Brands looking to tap self-service tools such as virtual assistants for higher efficiencies will need to ensure these systems are powered by the right data intelligence, or they may end up frustrating their customers instead.
When implemented right, virtual assistant tools can be effective in improving customer satisfaction while enabling businesses to better support a team of human service agents who can focus on more critical customer cases. Consumers enjoy faster response time and manpower resources can be freed up to deliver enhanced customer service.
Given the potential, virtual assistants in recent years have seen rapid adoption. Brands were eager to deploy the automated systems and enjoy the much-touted cost savings and operational efficiencies.
These business benefits, however, failed to materialize for many.
According to a report from Forrester, 54% of online consumers believed that interacting with chatbots would have a negative impact on their quality of life. In fact, they anticipated unsatisfactory engagement with chatbots and few had communicated with one that exceeded or met their expectations, Forrester noted.
Gartner's research also estimated that 40% of bot virtual assistant tools introduced in 2018 were abandoned by 2020.
These findings further underscore the need to ensure self-service systems have the capabilities, powered by AI and machine learning, to better address customer cases and offer more effective resolutions.
Why have these applications not lived up to expectations? Chatbots, in particular, often fail to respond to customer queries effectively because they are not connected to the right datasets and systems and are asked to perform rule-based queries. These are very limited, resulting in the inability of chatbots to resolve customer issues.
Furthermore, companies that have not undergone data transformation typically have information that is disparate and stored across multiple locations. This makes it challenging to pull together relevant pieces of data so more comprehensive customer profiles can be established.
In addition, customers will find it frustrating to interact with chatbots that are basic in functionality and trained to solve only a small number of queries. There are only so many times consumers are willing to rephrase their question, just so the chatbot can understand their service issue within its limited vocabulary.

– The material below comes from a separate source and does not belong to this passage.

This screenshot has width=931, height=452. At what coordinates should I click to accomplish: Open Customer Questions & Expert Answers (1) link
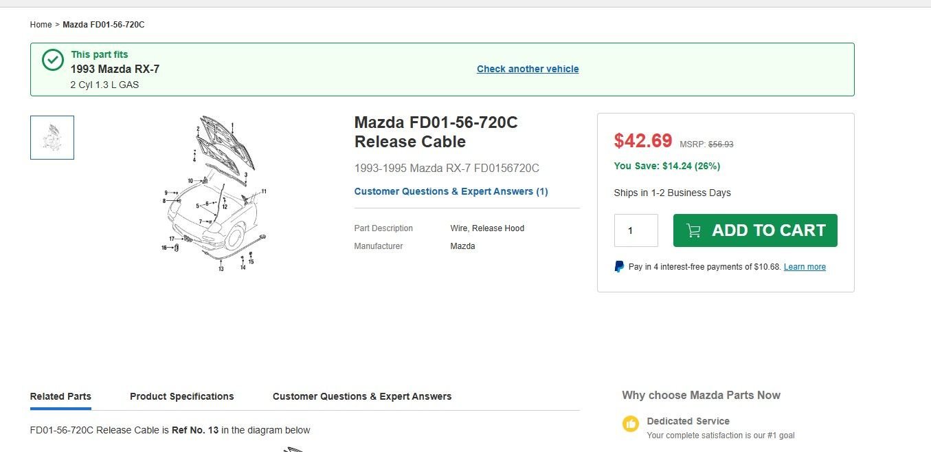click(451, 191)
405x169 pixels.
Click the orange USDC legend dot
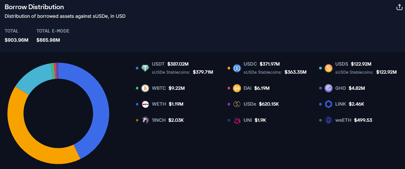[229, 68]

Businesses that are committed to rolling out effective virtual assistants should build such tools with the ability to continuously self-learn, tapping data from various platforms to augment their intelligence.
Connected to different customer systems, such as customer relationship management (CRM), point-of-sales, billing, and social media communications, automated self-service tools will be better equipped with relevant information to address consumer queries.
They can lead to more accurate self-service customer resolution.
AI the necessary brain behind virtual assistants
Organizations that understand this have turned to IBM's Watson Assistant to help them deploy systems that actually deliver on what virtual assistants promise.
Watson Assistant is a conversation AI platform that provides customers with fast, consistent, and accurate answers across any application, device, or channel, including digital and voice.
Using AI and natural language processing, Watson Assistant continuously learns from customer conversations and improves on its ability to resolve issues during the customer's first interaction. It provides consumers with the best customer experience, removing the frustration of long wait times, unhelpful chatbots, and tedious searches.
US insurance service provider, Humana, has reaped the benefits of an AI-powered virtual assistant after working with IBM to roll out a solution that integrated multiple Watson applications in a single conversational assistant. This solution runs on IBM's cloud platform, while Humana operates Watson Assistant for Voice Interaction on-premise.
The insurance provider processes 1 million provider calls every month and its existing interactive voice response (IVR) system was transferring too many calls to human agents. This resulted in a significant cost for Humana and impacted customer satisfaction. Callers were bypassing the IVR systems, even though more than 60% of these calls were routine, pre-service questions that had well-defined answers.
The Voice Assistant was trained using speech customization with seven language models and two acoustic models, each targeting a specific type of user input collected by Humana. The customized training enabled the solution to clock an average 90% to 95% sentence error rate accuracy.
The Watson-based system is able to handle more than 7,000 voice calls from 120 healthcare providers per business day. It can complete an inquiry in about two minutes, without requiring the caller to wait to reach a call center agent.
Powered by IBM Watson, Humana's Voice Assistant has enhanced self-service capabilities that allow the company to more quickly and efficiently provide customers with information they need, across various data points.
Watson Assistant achieves this through machine learning and deep learning capabilities that can accurately respond to user questions, even with relatively small datasets. The IBM solution's AI engine is designed to correctly identify numerous permutations of intent in real-world business and customer interactions.
Watson Assistant has, in fact, helped customers save $23.9 million in benefits, according to a Forrester Consulting study commissioned by IBM. These organizations also clocked a 337% returns on investment over three years, which included savings of $5.50 per contained conversation with Watson Assistant that totaled more than $13 million over three years.
When done correctly, self-service tools such as virtual assistants can prove valuable in helping businesses deliver richer customer engagement and achieve operational efficiencies.
And they are better able to do so with solutions such as IBM's Watson Assistant, which are powered by robust AI and machine learning capabilities to more effectively resolve customer queries.